About archiving indexes with Hadoop Data Roll
http://docs.splunk.com/Documentation/Splunk/6.5.0/Indexer/ArchivingindexestoHadoop
About archiving indexes with Hadoop Data Roll
http://docs.splunk.com/Documentation/Splunk/6.5.0/Indexer/ArchivingindexestoHadoop
Searching on docs.splunk.com for hadoop data roll should turn this topic right up.
Thanks. I'll do that from now on - Mr. Google didn't find it.
Thanks. Couldn't find that via Mr. Google....
So, next stupid question - the doc doesn't indicate that Hunk is required to search this data after it's archived. Is that accurate?

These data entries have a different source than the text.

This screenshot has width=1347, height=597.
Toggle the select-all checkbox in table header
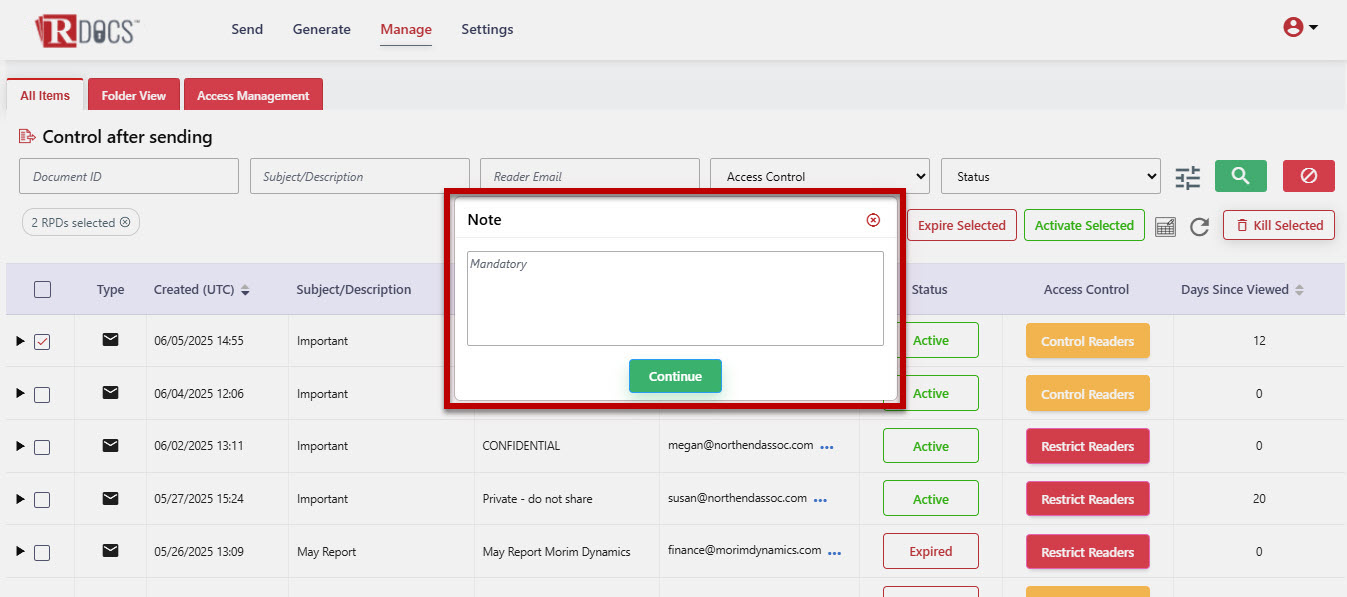click(42, 290)
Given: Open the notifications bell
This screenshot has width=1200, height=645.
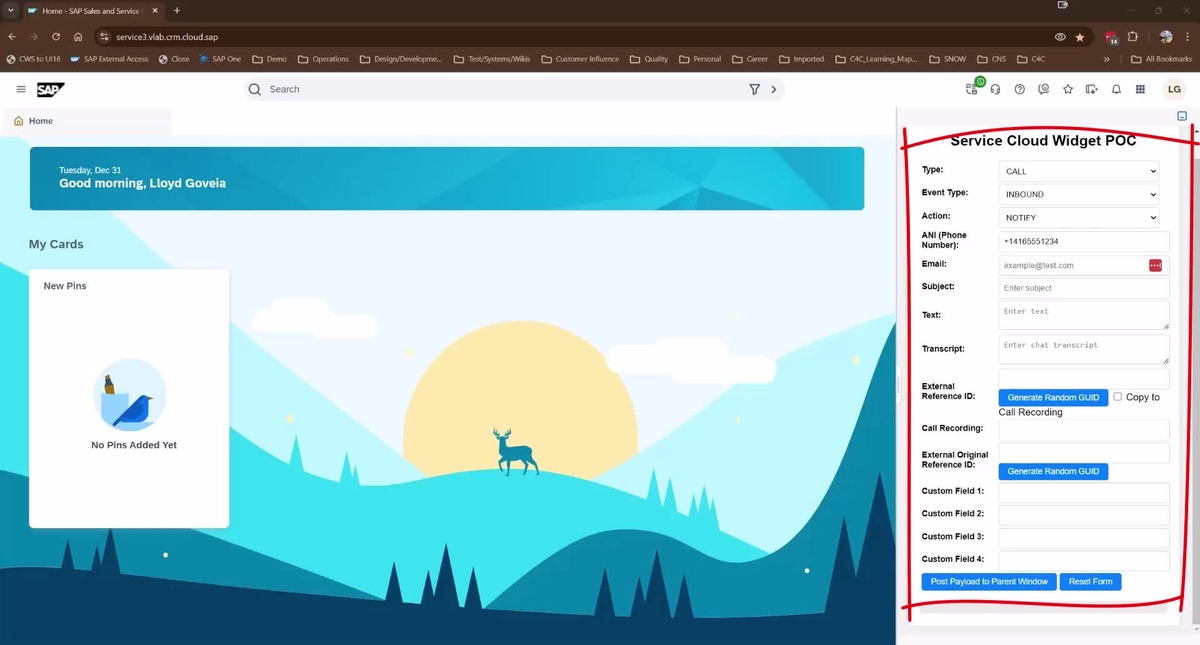Looking at the screenshot, I should pos(1116,89).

I can query my data in hadoop without requiring Hunk?
i think that is accurate.
You can search archived buckets as you normally search, simply include the archive virtual index in your searches. See Search archived index data (http://docs.splunk.com/Documentation/Splunk/6.5.0/Indexer/Archivesearchtips) for information about search commands that work with indexes stored in Hadoop.
You can for example, create one search that searches Splunk for:
Data in a Splunk Enterprise index.
Archived data copied into HDFS or S3.
Holy moly! So.......... next question - just data that was once in Splunk, or any data that is now in Hadoop?

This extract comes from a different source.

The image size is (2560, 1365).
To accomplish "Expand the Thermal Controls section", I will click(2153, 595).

per my understanding, just the data that was once in splunk, now archived into HDFS/S3.
Yeah... you have paid for the data to be indexed in Splunk Enterprise...
You don't have to pay for the archived data again.
If you ingest data directly into HDFS (using Flume e.g.) you haven't paid in Splunk land... you'll need a license for Splunk Analytics for Hadoop, formerly known as HUNK :-).
Does it make sense?
Figured. (That would have been too good to be true).
Still, it's a big help!
thanks, can you please accept this as the answer..